After reading lots of docker documentation about IPv6 configuration, I concluded that it took more tinkering that was written in the docs to get IPv6 working properly in docker and docker-compose on OVH due to their small IPv6 allocations so I thought I would document my working procedure here.

Now about the OVH IPv6 allocation: every single one of the dedicated servers I rent at OVH only has a single /64 allocated to them. I find this very disappointing because a /64 is supposed to be the smallest allocation you can give to a subscriber according to RFC6177. That is only a single subnet! That same RFC also recommends giving customers a /56 or a /48 instead in order to accommodate for growth and additional subnets on the network. Having to deal with a single /64 is particularly bad if you want to start installing virtual machines on your server, or in this case docker containers because it will require subnetting the network into smaller segments which is not recommended and breaks things. I find this especially dumb coming from OVH considering that I can find this post dating back to 2009 saying OVH was allocating /56es to servers back then… and now they reverted to only assigning single /64s? Ridiculous, especially when considering the fact that one of their large competitors, Online.net is offering a /48 block with every dedicated server purchase…

Anyway enough ranting. Let’s get to the good stuff!

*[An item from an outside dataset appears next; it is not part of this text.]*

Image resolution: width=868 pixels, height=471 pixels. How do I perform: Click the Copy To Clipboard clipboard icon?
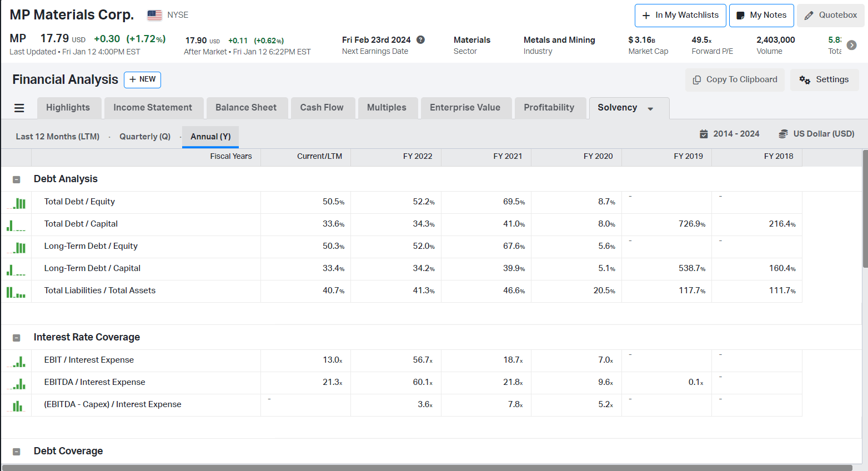[x=696, y=79]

The first step is to enable IPv6 support in the docker daemon and give docker a fixed subnet to allocate addresses from to all containers that are created directly via docker commands (not docker-compose!). Before we can even do that, we need to break up our server’s /64 subnet into smaller chunks and allocate a part of that subnet to docker. I found this representation of IPv6 subnet mask lengths very useful to understand how exactly we are breaking the subnet up.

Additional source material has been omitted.